I left every config value at its default, beside enabling otlp.
The cluster is running fine, apps are sending data, I can see loglines with traces in Loki and refer to them in Tempo.
But every traceid is only visible for about an hour, then I get a 404 from the querier. All log files look fine, no errors. The only thing that corelates is an hourly job in the ingester:
As I said I am fairly new to tempo, so I have no idea where to look next. block_retention: 48hgave the impression I should be able to query traceIds for 48h.
Hi, I’m not familiar with that chart, but let’s see if we can get this fixed. It looks like Tempo is installed in microservices mode, where each component runs as separate pods. And it looks like Tempo’s backend data storage is a local disk. This section:
trace:
backend: local
local:
path: /bitnami/grafana-tempo/data/traces
Is /bitnami/grafana-tempo/data/traces a shared storage space by all pods or a per-pod folder? In the latter case, I think what is happening is that each pod is only seeing its own files. When installed in microservices mode, Tempo needs to be pointed at a shared storage backend like AWS S3, Google Cloud Storage, or Azure Blob Storage. Traces are written to blocks by the ingester, and then the ingester flushes the blocks to the shared storage. The querier then reads the blocks from the shared storage.
I am facing the same issue. I deployed tempo distributed. if its a shared volume issue, how is it managing in the 1st hour to get traces?
below is the tempo part of my values.yaml. Chart.yaml specifies the dependency as tempo-distributed 0.21.8
When we search for traces we will search both the backend and the ingesters. This way we can also find traces that have just been received by Tempo.
After a block has reached a certain size or age, the ingester will write it to the backend (= the flush operation). Once it’s in the backend, the queriers should be able to find it. Because it might take a while for a block to be detected, the ingesters will also hold on to completed blocks for a little bit longer. This way the traces are still searchable, even if the queriers haven’t found this new block yet.
This duration is configurable with complete_block_timeout.
The value of complete_block_timeout is also very high (4 weeks). This means blocks that have been flushed to the backend will only be removed after 4 weeks. While this ensures they remain searchable, you will be using a lot of local disk (= expensive) and searching the blocks will not scale.
We are requested to use local as backend, hence the settings weren’t changed. From this issue 1223 I understand all we can do is increase the complete_block_timeout.

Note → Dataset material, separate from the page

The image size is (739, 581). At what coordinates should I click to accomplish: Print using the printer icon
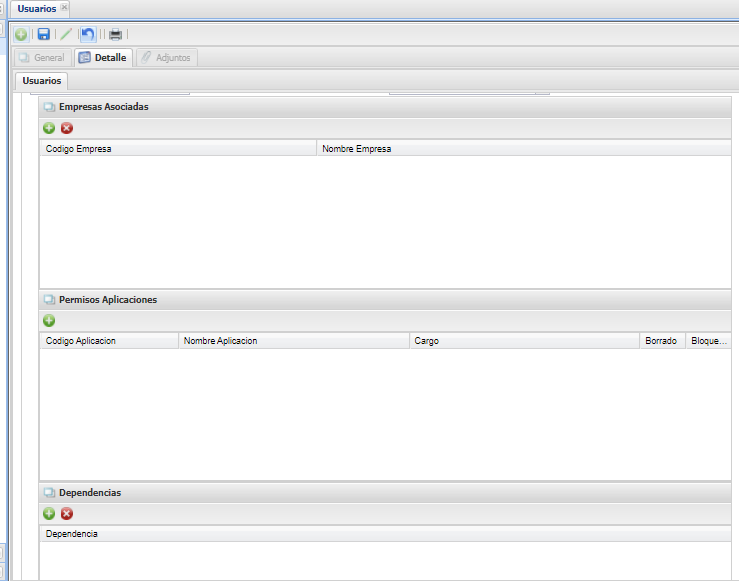pos(115,34)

Even when complete_block_timeout is set to 4 weeks why are the blocks getting flushed in just 1 hour? I understand its expensive I can reduce it to may be 5 days.
Here search.enabled, doesnt have any impact? I hope I understood you correctly.
PS: the above configuration used to retain traces for more than a week since may. Only in the last 2 weeks we are seeing this issue. We used to be on Chart version 0.17.2, even after upgrading to 0.21.8 the retention is only for an hour.
Blocks being flushed is controlled by two parameters: max_block_bytes and max_block_duration (by default 1G and 1 hour). So if a block reaches a certain size or age, the block will be cut anyway and flushed to the backend. After a block has been flushed it is considered ‘completed’ and the complete_block_timeout will control how long this block stays around.
What is the version of Tempo you were running before?
Are you searching for traces or only doing a trace ID lookup? We did some changes in the query-frontend config, namely the parameters query_backend_after and query_ingesters_until might be important.
We have derived field set in loki which redirects to tempo’s query using traceId.
Just noticed, that my config might be wrong complete_block_timeout is directly under ingester. But according to values.yaml it should be ingester.config.complete_block_timeout. I will test and update if that was the issue
I think that this ingester config is not the proper way to address your problem.
Its main responsibility is to feed the data into storage + facilitate the query of recently ingested traces. I don’t know if it rebuilds any cache after the restart, but I suspect that it doesn’t - in that case, you’d want your backend search to be configured properly.